The Big Data campaign meets the Most Transparent Administration in History:
The government agency charged with implementing Obamacare has no idea whether any of its enrollees have paid their insurance premiums, Health and Human Services Secretary Kathleen Sebelius said Wednesday.
“I can’t tell you that because I don’t know that,” Sebelius told the House Ways and Means Committee when asked how many enrollees had actually paid.
Sebelius pushed blame to the insurers, saying that the companies only gave HHS “aggregate data” on those enrolled.
She also admitted, again, that HHS is not measuring the very metric ObamaCare was created to improve: the number of uninsured.

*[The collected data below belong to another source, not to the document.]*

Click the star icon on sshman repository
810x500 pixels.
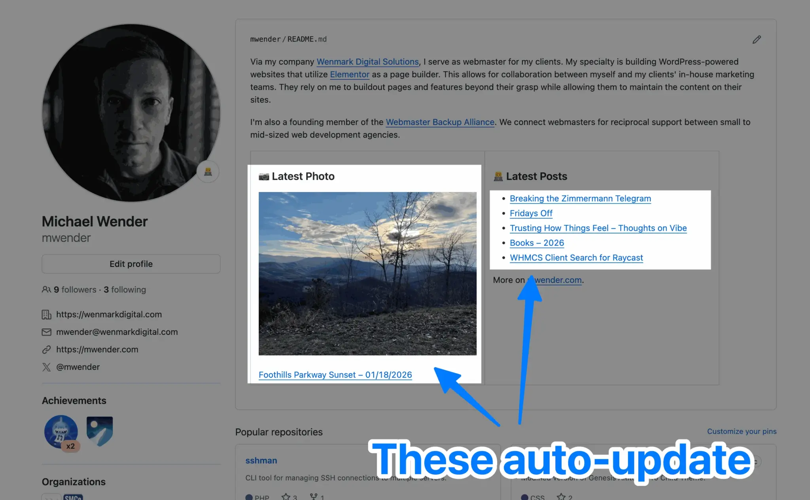(x=286, y=496)
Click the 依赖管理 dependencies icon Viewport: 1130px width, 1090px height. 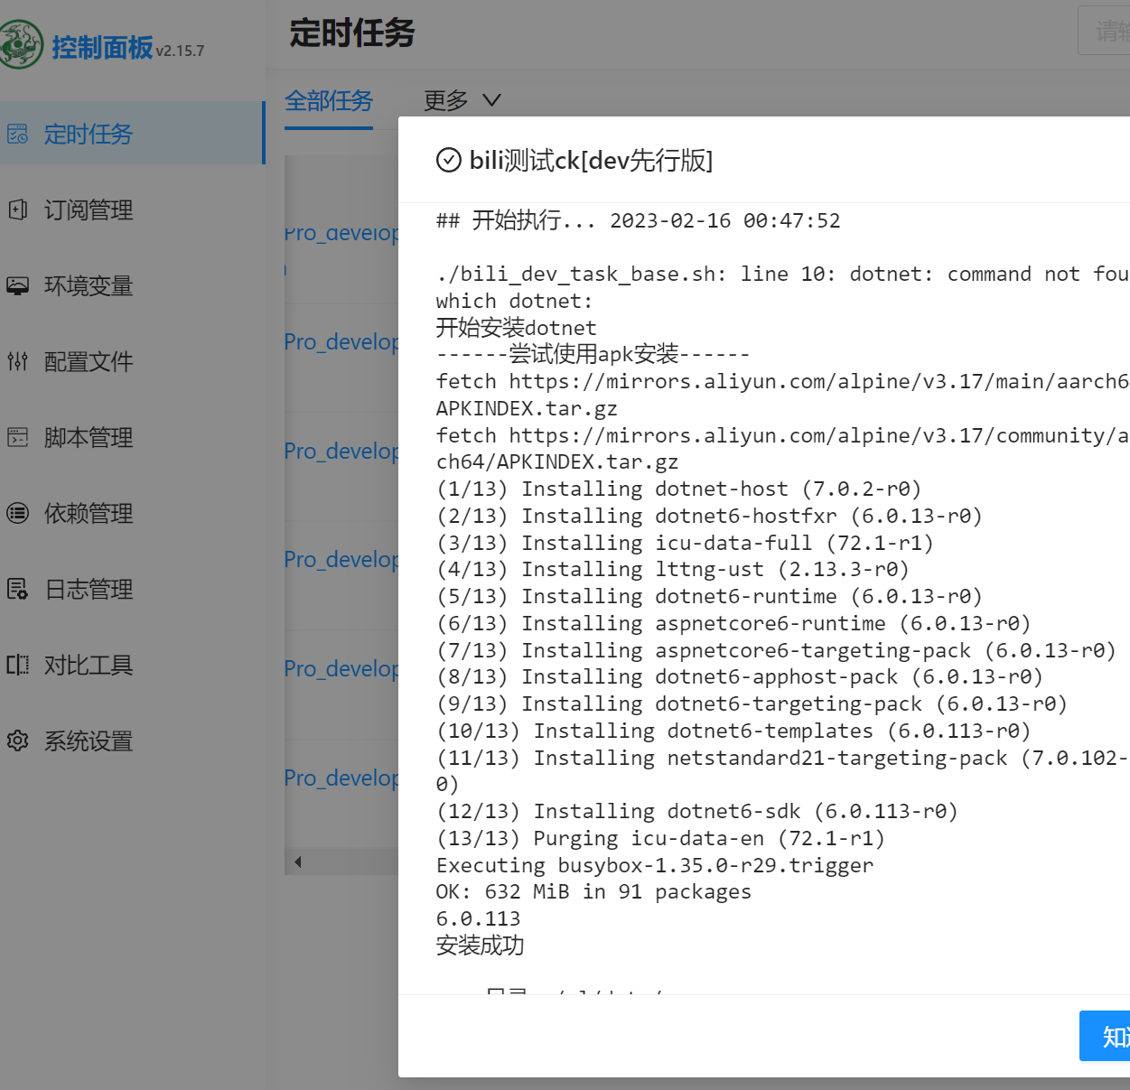(x=18, y=513)
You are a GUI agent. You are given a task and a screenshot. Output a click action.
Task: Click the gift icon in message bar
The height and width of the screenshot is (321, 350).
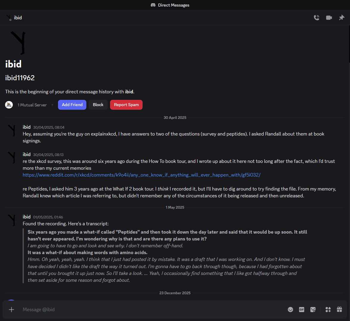(339, 310)
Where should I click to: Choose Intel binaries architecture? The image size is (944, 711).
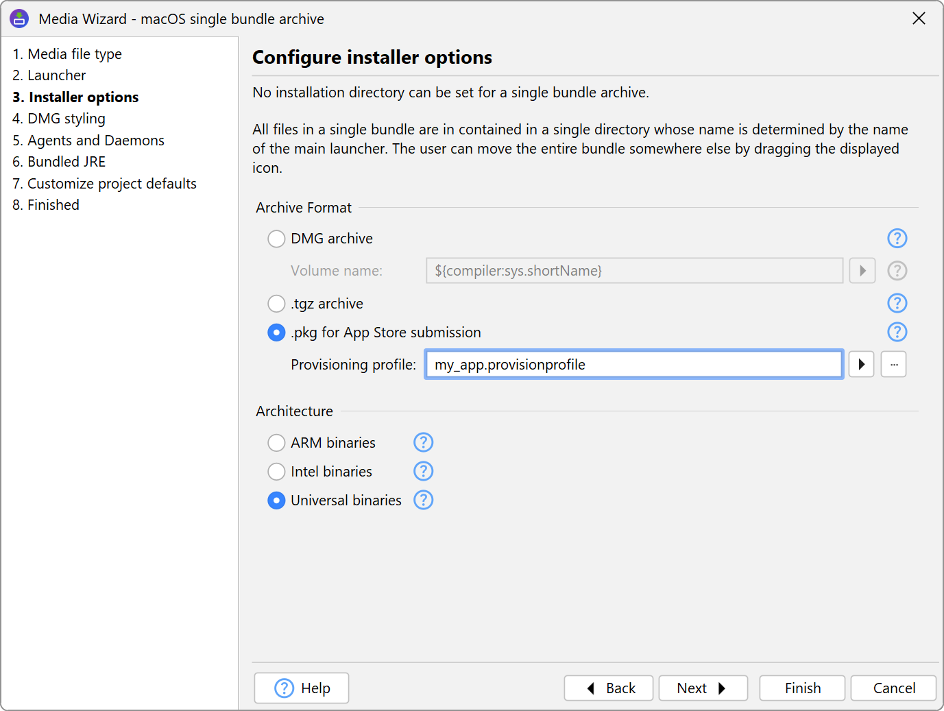[x=276, y=472]
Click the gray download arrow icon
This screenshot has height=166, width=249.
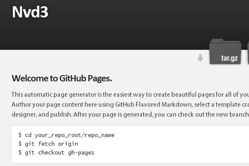click(x=200, y=58)
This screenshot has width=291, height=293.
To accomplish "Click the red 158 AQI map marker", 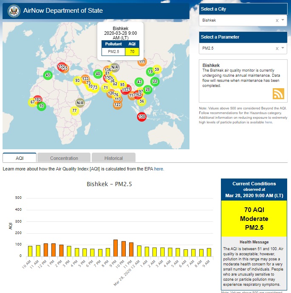I will [x=142, y=117].
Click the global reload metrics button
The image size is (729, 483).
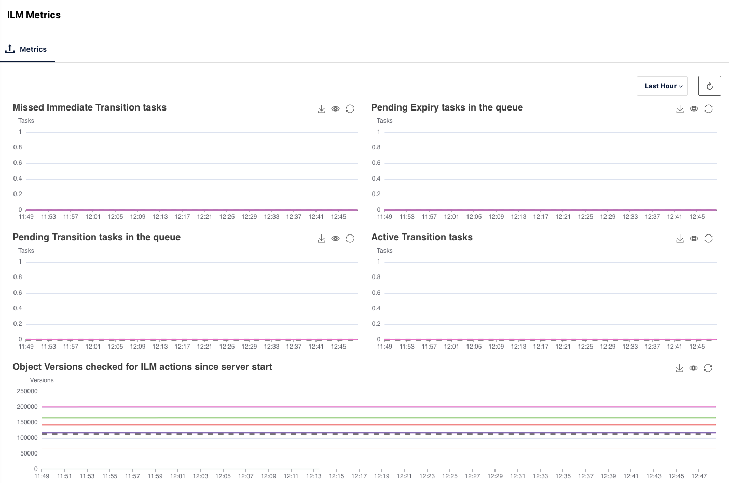[x=709, y=86]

Here’s what she does know:
On call, Sebelius touts Gallup poll showing "dramatic increase" in the percentage of Americans who have insurance. http://t.co/bpKp42Q3M6
— John McCormack (@McCormackJohn) March 11, 2014
Gallup shows 15.9% of Americans are now uninsured. It was 16.1% at this point in 2011 http://t.co/bpKp42Q3M6 #dramatic
— John McCormack (@McCormackJohn) March 11, 2014
And, here’s what we do know about ObamaCare’s paying and non-paying customers, from mid-February:
Fully one-fifth of the new enrollment numbers that HHS has been waving around are bogus. Their target for the end of January was 4.4 million sign-ups; a few days ago, they told the country they’d made it three-quarters of the way there with 3.3 million. In reality, once the deadbeats are bounced from the rolls by their new insurers, they’ll be in the ballpark of 2.6 million, or 60 percent of their target. And that’s after HHS pressured insurers to extend the payment deadline from December 31 into January, hoping that a little more time for slackers would pad the enrollment figures even more.
Is it “only” 20 percent who haven’t paid, though, or is the actual number even bigger? The Times is guesstimating based on what they’re being told by different insurers, but read down into the piece and you’ll see that the biggest companies are seeing payment rates below 80 percent — another detail flagged by Laszewski when he wrote about this a few days ago. Eighty percent is probably the best-case scenario[.]
And, always remember, the number of “sign-ups” the administration is hawking is people who went on an exchange site and selected a plan, not those who necessarily paid for that plan. As in, if you went to Amazon and put a garlic press in your virtual cart, you’d be considered a happy purchaser of said garlic press by the administration. The press giving that nonsense metric any credence at all is a willful misrepresentation of what’s going on, here:
On Tuesday, HHS said that 4.2 million people had signed up for private insurance plans under Obamacare through the end of February. That’s way off pace for the administration’s initial goal of 7 million enrollments this year, now viewed as unattainable. Even reaching a revised target of 6 million projected by the Congressional Budget Office after the disastrous rollout of HealthCare.gov is a daunting challenge. A new report Wednesday by Avalere Health said reaching the lower goal was highly unlikely, estimating 5.4 million enrollments by the end of March.
The answer to how many of the sign-ups have paid is important because that’s who will have actually gained insurance under the law. The number is bound to be significantly less than those who have simply chosen plans — four large insurers estimated to POLITICO this week that 15 percent to 20 percent of people who signed up hadn’t paid.
But who’s counting? No, really. Who is counting?